Inside Tract
July 15, 2013
Advances in endoscopy have yielded life-changing results for many people. But it’s hard to imagine anyone benefiting more than patients with malignant biliary obstruction.
For years, options were limited for patients with disorders of the pancreatic or biliary ducts. Surgery and implanted external drains are costly, impractical and often diminish quality of life.
Endoscopic retrograde cholangiography (ERCP) helps physicians diagnose problems directly and determine the best treatments. More recently, ERCP is itself an agent of therapy, in breaking strictures or implanting stents, for example. But according toMouen Khashab, director of therapeutic endoscopy at The Johns Hopkins Hospital, ERCP sometimes needs help.
“In about 5 percent of cases, ERCP fails due to reasons like anatomy and a simple inability to move the scope or instruments through small spaces” he says. “Sometimes an obstructing cancer makes ERCP difficult or impossible.”
In the past, when ERCP failed but patients still needed biliary drainage, their physicians relied primarily on surgical procedures like percutaneous transhepatic cholangiography, or PTC. “That’s basically putting a stent from the bile duct to the skin,” Khashab says. “The problem with PTC, though, is that it’s invasive and patients have to deal with an external stent.”
But thanks to advances in scope design and the need for a less-invasive procedure, options are improving.
Khashab now favors using ultrasound to guide the scope through difficult spots. “It allows us to see through the gut wall and into the biliary tree and then, under its guidance, lets us place a drain between the GI tract and the biliary tree,” he says. Most important, he adds, it means an internal stent, not an external one.
“In the early 1980s, endoscopic ultrasound was mostly diagnostic,” says Khashab. “But in recent years, we’ve learned more about it—how to use the scopes in new ways.
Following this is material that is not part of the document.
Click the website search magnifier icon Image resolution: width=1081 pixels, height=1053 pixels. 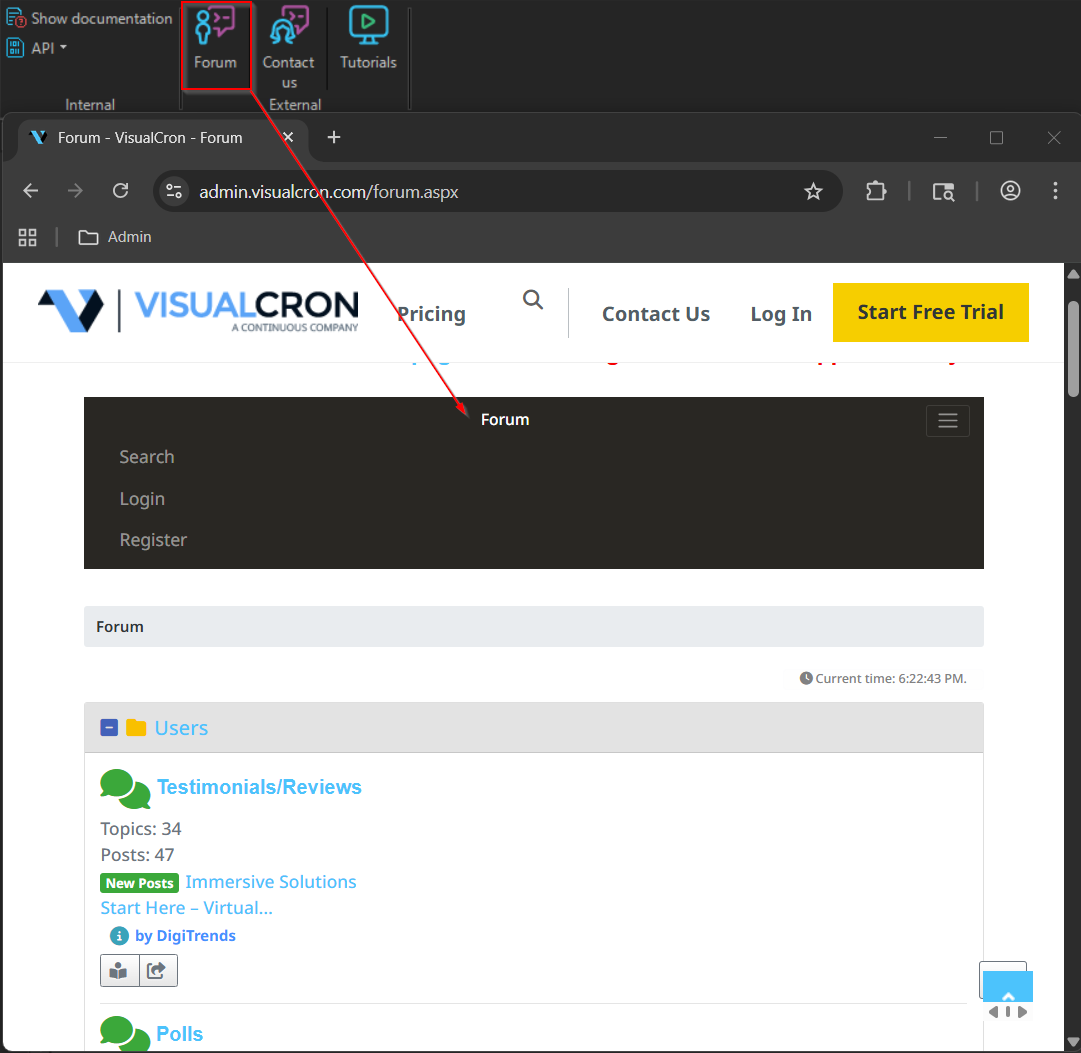(x=533, y=300)
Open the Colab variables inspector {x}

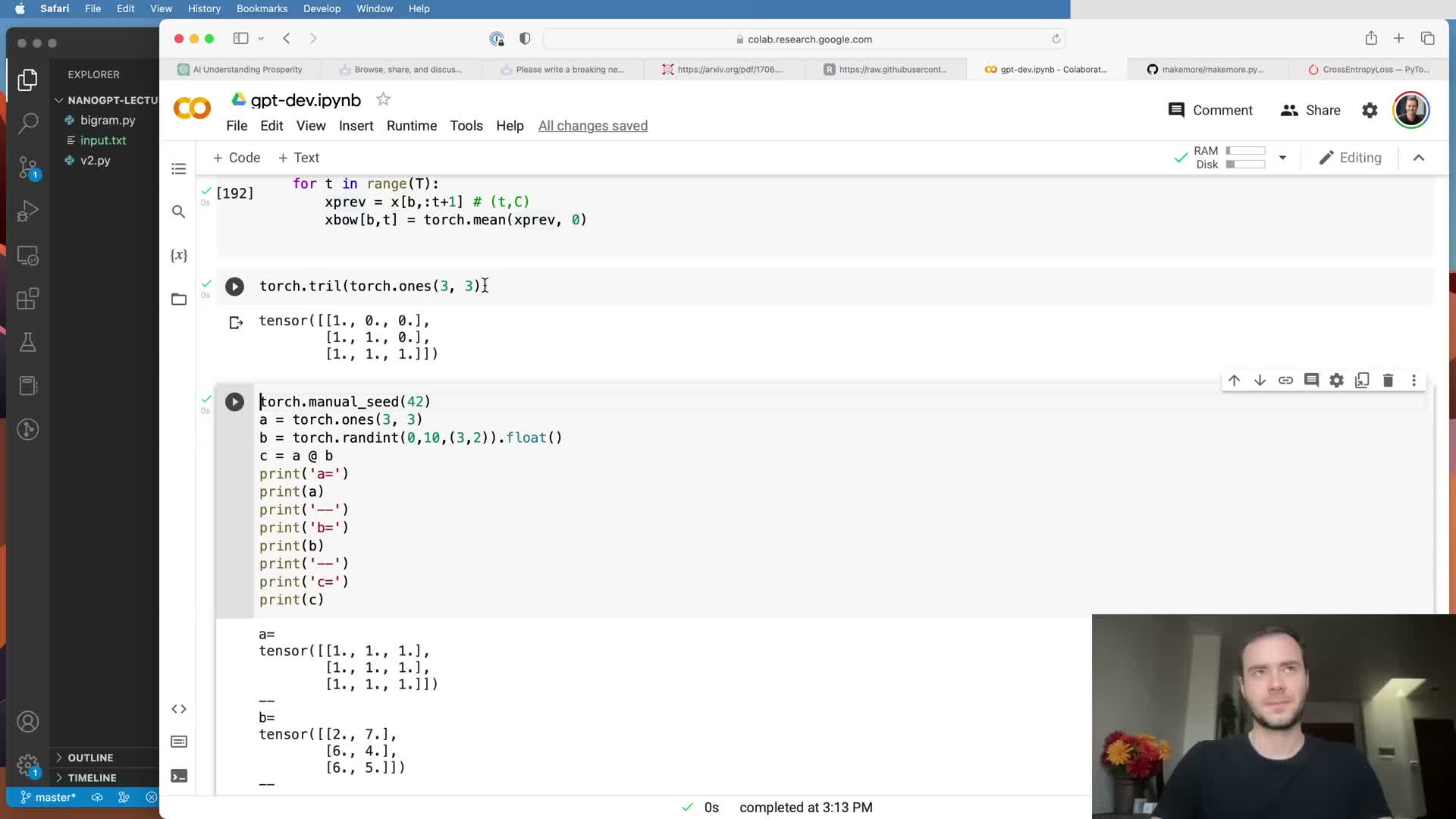pos(179,256)
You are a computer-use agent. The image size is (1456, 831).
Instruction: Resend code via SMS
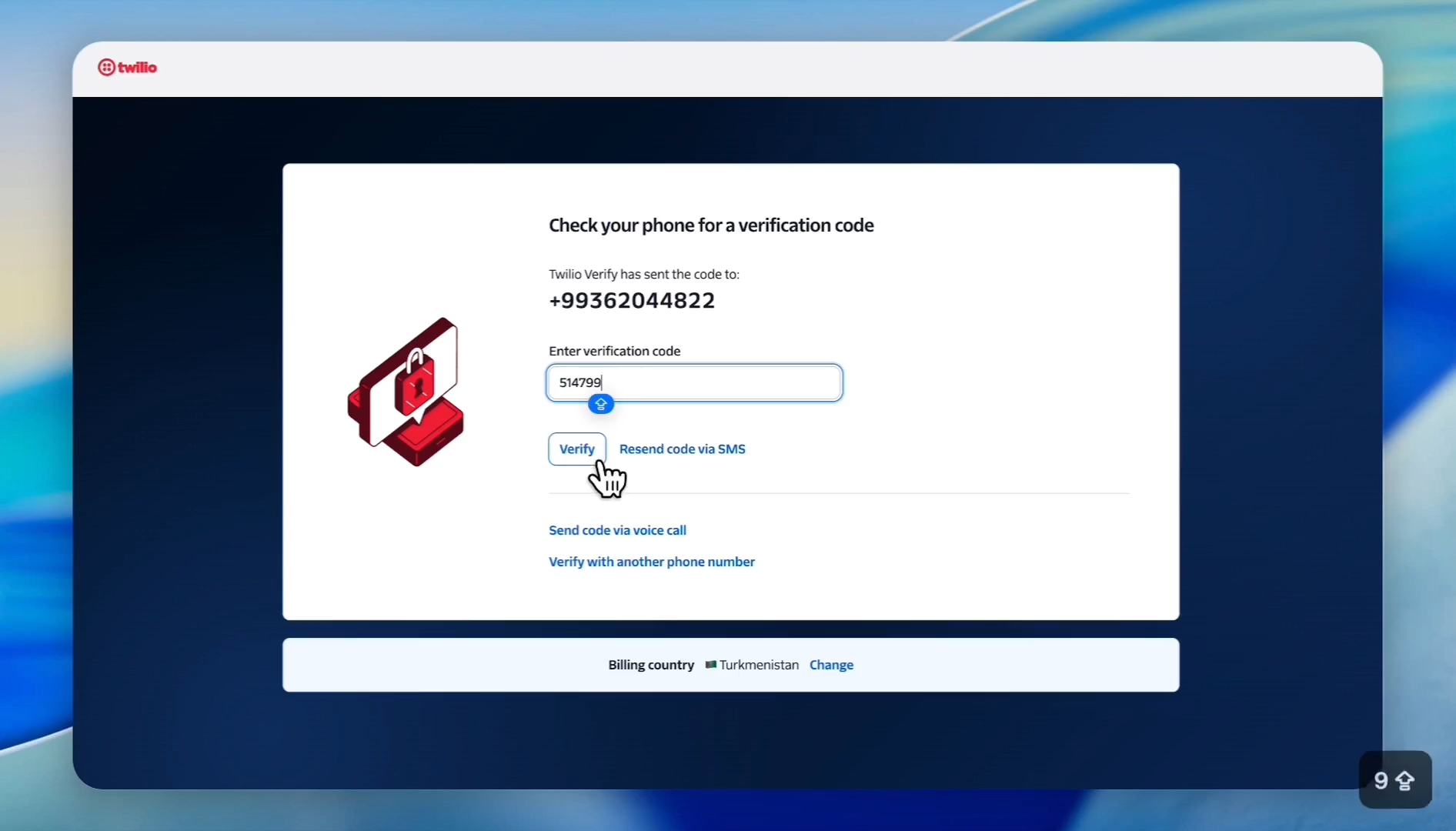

The scopes have gotten better and the therapeutic channels have gotten larger, so we can insert instruments through them. People understand endoscopy more, and we want to perform less-invasive procedures.
Khashab points to a recent case as a good example. “A patient had a very large tumor at the head of the pancreas and the anatomy wouldn’t allow me to do the ERCP,” he says. “So I brought him back the next morning, did the ultrasound endoscopy and was finished in 22 minutes,” he says. “The patient was really happy to have avoided the external drain.”